Stepfather III (1992) poster

Stepfather III (1992)

Rating:

aka Stepfather III: Make Room for Daddy


USA. 1992.

Crew

Director – Guy Magar, Screenplay – Marc B. Kay & Guy Magar, Producers – Guy Magar & Paul Moen, Photography – Alan Caso, Music – Patrick C. Regan, Special Effects Supervisor – Andre Ellingson, Production Design – Richard B. Lewis. Production Company – ITC Entertainment Group.

Cast

Robert Wightman (Keith Grant), Priscilla Barnes (Christine Davis), David Tom (Andy Davis), Season Hubley (Jennifer Ashley), John Ingle (Father Edward Brennan), Dennis Paladino (Mr Thompson), Stephen Mendel (Mark Wraynal), Jay Acovone (Steve Davis), Mario Roccuzzo (Plastic Surgeon)


Plot

The Stepfather has escaped from custody again. This time he uses a backstreet plastic surgeon to alter his appearance. He then moves to Deer View, California, which has been called the safest town in America. There he sets up a new identity as Keith Grant and obtains a job at a garden centre. He meets and is attracted to divorced schoolteacher Christine Davis. They duly marry but her son Andy, who has been psychosomatically wheelchair-ridden since an accident, is suspicious of Keith. Andy is an amateur crime sleuth and starts to pry into the claims that Keith makes about his past. When Andy makes the decision to go and stay with his father, Keith starts to fall apart.

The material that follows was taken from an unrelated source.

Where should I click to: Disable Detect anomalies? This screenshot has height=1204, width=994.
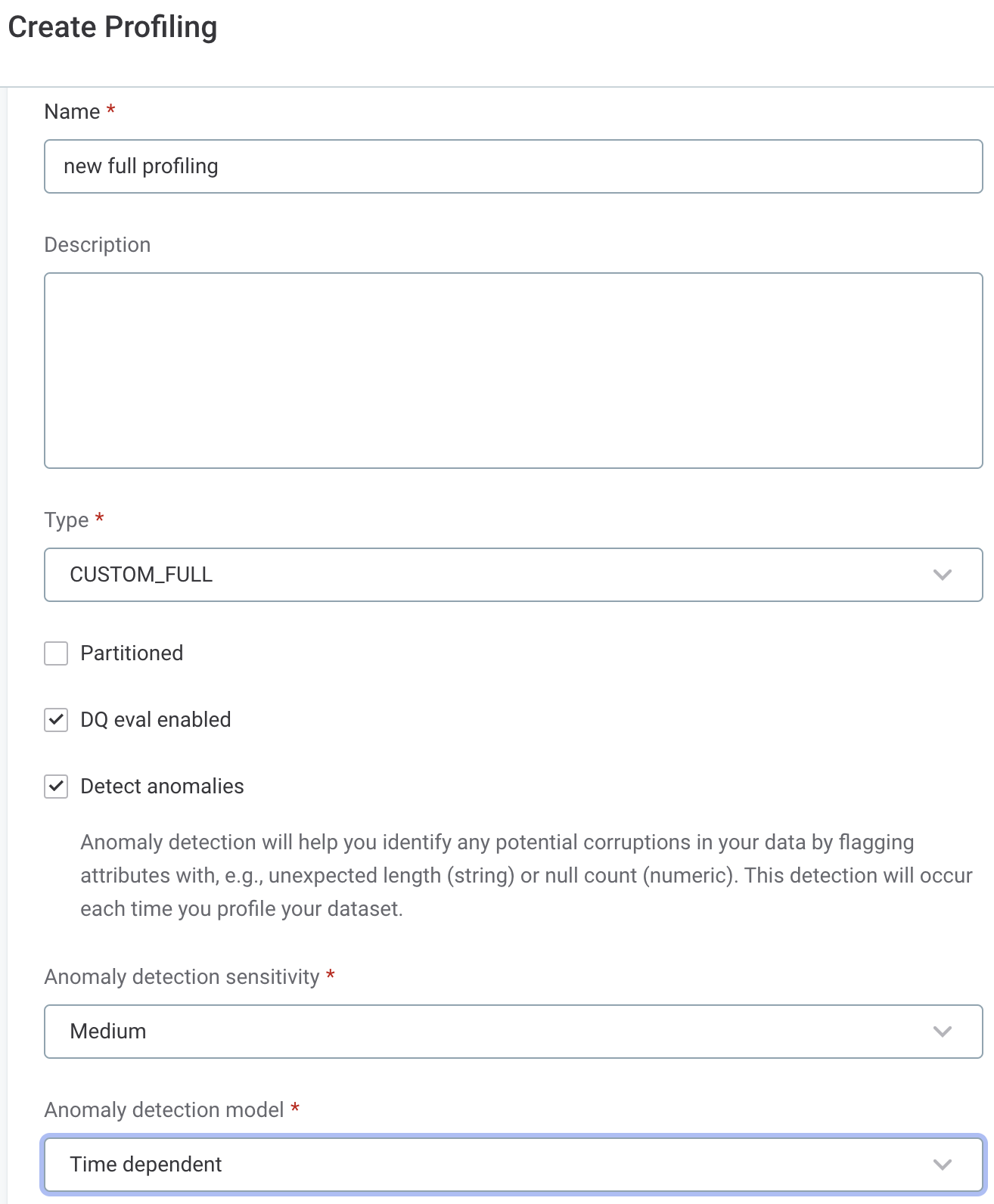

He then meets Jennifer Ashley, a solo mother who takes over the lease of his old house, and starts making plans to kill off Christine and marry her.


Stepfather III – titled Stepfather III: Make Room for Daddy on the videocovers but not the actual credits of the film – is the third film in the series that began with The Stepfather (1987). Spearheaded by a superb performance from Terry O’Quinn in the title role, The Stepfather was one of the most incisive psycho-thrillers of the 1980s, containing an undertow that savagely dug into the notion of family values. Terry O’Quinn returned to reprise the role in Stepfather II (1989). However, by the time of Stepfather III, O’Quinn has departed and been replaced by Robert Wightman. The change of actor is ingeniously explained away as the fugitive Stepfather using plastic surgery to avoid authorities.

The new director this time is Guy Magar, an Egyptian-born director who emerged out of tv with the horror film Retribution (1987) and has only ever made one film subsequently with Children of the Corn: Revelation (2001). While The Stepfather was made with an intelligence of writing and carried by both Joseph Ruben’s direction and Terry O’Quinn’s performance, Stepfather III slips down to being no more than a cheap B movie.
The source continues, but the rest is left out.